REQUIREMENT. Render the items from the start of the records through the line containing "will pyautogui.click(x=1117, y=219).", inclusive, as a Markdown table with the columns Row and Line. Number each nonblank line in order and leave out blank lines.

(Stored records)
⟨

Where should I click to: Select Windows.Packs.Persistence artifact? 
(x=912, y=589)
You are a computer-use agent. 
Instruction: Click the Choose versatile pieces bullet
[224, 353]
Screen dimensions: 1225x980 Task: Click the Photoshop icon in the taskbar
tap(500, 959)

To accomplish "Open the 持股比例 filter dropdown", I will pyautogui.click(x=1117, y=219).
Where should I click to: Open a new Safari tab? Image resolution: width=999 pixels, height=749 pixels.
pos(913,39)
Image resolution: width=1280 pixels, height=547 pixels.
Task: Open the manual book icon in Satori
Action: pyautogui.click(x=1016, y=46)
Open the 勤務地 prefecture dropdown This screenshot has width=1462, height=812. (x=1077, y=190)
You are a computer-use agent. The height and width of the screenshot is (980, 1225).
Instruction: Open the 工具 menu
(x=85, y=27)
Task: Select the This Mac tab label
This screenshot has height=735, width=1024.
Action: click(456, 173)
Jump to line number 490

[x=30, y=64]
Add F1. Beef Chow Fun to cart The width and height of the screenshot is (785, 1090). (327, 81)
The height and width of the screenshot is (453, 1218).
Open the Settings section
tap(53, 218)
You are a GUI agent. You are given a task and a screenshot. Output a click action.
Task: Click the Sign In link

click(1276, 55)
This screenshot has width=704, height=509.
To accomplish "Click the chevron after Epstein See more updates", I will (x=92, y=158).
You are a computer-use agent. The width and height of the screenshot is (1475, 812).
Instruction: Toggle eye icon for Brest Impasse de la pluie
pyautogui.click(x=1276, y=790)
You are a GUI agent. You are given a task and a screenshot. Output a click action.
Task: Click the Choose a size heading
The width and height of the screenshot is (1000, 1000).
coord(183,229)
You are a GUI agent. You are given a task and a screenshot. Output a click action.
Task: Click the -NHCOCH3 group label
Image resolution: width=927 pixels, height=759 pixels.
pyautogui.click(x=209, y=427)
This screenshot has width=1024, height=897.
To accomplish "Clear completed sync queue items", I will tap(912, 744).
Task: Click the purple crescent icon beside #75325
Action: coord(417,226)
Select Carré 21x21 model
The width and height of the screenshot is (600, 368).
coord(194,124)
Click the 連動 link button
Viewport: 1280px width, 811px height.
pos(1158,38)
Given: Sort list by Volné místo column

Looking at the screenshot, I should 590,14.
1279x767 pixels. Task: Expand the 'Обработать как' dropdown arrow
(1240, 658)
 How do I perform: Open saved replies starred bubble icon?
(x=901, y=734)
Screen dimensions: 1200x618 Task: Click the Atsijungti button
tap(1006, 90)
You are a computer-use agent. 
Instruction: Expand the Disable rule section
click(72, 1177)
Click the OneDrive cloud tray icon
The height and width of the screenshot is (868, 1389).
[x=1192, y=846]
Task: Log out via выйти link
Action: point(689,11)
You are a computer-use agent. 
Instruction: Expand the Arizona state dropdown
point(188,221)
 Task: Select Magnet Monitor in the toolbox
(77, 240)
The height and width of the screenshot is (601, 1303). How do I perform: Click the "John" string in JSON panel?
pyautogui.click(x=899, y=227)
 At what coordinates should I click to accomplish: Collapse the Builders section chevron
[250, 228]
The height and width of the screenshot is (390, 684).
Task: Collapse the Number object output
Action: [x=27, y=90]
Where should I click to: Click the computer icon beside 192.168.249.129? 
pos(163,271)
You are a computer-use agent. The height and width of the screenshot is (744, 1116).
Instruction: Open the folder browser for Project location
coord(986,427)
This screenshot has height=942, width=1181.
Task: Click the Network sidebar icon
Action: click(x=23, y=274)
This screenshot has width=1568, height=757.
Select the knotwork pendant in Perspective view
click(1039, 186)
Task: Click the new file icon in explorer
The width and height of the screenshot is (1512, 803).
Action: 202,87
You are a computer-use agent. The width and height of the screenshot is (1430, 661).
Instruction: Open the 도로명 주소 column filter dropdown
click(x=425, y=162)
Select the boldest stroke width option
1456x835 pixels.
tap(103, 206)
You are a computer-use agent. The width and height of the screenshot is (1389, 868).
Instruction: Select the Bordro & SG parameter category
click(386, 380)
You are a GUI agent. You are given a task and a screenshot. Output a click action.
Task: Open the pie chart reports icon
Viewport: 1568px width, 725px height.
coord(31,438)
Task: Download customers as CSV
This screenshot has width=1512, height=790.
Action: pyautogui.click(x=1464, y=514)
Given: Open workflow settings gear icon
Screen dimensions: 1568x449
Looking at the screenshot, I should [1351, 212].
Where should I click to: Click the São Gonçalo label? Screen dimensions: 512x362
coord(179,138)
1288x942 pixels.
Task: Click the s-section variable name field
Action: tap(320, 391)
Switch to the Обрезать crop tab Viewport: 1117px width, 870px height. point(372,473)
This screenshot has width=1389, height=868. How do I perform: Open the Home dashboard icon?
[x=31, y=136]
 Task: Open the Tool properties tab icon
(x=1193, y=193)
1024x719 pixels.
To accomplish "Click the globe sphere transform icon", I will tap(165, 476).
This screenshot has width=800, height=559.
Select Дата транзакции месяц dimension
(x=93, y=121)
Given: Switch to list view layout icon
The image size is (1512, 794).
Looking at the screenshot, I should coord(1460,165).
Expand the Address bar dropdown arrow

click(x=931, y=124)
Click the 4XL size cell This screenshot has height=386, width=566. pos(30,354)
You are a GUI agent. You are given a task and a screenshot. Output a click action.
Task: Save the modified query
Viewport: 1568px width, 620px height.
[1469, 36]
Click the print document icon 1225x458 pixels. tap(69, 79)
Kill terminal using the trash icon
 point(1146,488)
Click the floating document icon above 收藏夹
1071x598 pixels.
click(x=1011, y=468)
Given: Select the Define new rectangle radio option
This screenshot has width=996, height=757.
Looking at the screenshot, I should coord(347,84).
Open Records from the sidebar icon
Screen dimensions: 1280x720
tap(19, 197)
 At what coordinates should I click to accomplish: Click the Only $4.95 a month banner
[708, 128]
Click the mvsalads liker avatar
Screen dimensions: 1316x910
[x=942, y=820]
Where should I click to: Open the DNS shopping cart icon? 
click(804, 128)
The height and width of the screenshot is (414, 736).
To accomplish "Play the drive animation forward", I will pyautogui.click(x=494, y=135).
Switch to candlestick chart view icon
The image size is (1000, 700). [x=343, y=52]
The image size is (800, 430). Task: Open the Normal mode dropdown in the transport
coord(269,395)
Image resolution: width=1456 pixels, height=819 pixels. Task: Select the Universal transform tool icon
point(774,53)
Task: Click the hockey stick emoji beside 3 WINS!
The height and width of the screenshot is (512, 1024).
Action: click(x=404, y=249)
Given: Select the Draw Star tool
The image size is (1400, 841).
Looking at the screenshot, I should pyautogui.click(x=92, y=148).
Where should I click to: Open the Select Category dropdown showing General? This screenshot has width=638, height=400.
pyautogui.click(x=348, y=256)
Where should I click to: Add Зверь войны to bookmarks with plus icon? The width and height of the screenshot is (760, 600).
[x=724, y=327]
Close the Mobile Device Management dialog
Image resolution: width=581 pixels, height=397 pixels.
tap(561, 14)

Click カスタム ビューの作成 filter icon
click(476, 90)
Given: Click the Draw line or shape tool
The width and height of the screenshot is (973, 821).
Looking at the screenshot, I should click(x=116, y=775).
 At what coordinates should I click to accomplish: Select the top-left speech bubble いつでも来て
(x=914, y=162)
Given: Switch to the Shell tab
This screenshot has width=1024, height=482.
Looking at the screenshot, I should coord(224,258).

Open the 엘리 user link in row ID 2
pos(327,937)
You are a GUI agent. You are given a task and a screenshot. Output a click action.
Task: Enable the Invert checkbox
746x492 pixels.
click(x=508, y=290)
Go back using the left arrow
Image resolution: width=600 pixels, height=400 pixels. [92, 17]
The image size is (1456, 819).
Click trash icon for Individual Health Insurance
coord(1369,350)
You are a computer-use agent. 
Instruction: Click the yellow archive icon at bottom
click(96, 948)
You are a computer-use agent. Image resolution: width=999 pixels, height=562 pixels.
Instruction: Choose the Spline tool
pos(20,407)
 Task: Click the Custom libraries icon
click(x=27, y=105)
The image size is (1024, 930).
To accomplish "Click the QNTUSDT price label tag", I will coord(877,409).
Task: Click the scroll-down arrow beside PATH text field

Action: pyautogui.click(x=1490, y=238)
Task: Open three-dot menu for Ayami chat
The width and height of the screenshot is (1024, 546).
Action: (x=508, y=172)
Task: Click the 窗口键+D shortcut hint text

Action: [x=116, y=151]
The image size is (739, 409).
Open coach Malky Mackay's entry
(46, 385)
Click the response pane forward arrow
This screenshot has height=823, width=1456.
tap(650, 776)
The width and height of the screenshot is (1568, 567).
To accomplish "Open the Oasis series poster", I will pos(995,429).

⟩

FINAL RESULT.
| Row | Line |
|---|---|
| 1 | Where should I click to: Select Windows.Packs.Persistence artifact?  |
| 2 | (x=912, y=589) |
| 3 | You are a computer-use agent.  |
| 4 | Instruction: Click the Choose versatile pieces bullet |
| 5 | [224, 353] |
| 6 | Screen dimensions: 1225x980 Task: Click the Photoshop icon in the taskbar |
| 7 | tap(500, 959) |
| 8 | To accomplish "Open the 持股比例 filter dropdown", I will pyautogui.click(x=1117, y=219). |